Directions for this task: Retype, word for word, every line starting at the line with "You are a computer-use" and ending with the final line of the entries; skip the pictures.

Pixel coordinate grounding data:
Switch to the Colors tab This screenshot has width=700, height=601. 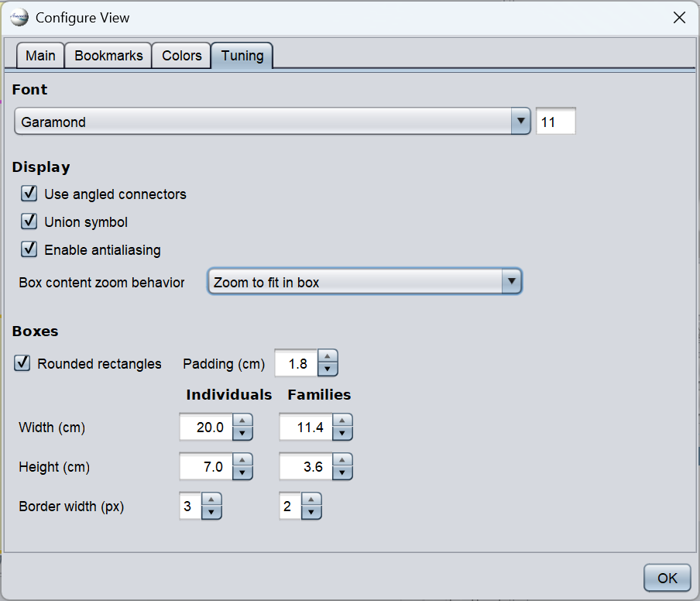tap(181, 56)
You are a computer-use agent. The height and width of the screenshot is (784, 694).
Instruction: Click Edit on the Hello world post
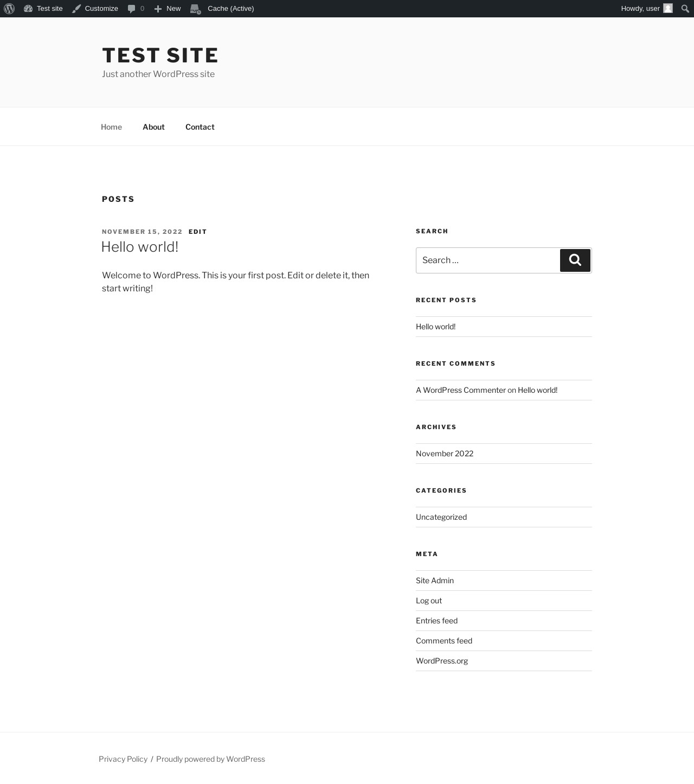click(x=197, y=231)
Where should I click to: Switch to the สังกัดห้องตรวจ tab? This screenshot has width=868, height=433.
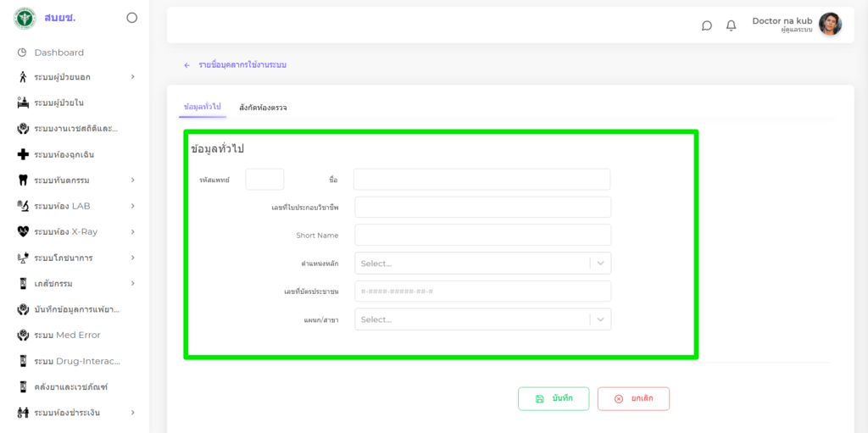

Solved exercise:
You are a computer-use agent. The height and width of the screenshot is (784, 694).
Instruction: Click Edit on the Hello world post
click(x=197, y=231)
Where should I click to: Switch to the สังกัดห้องตรวจ tab? This screenshot has width=868, height=433.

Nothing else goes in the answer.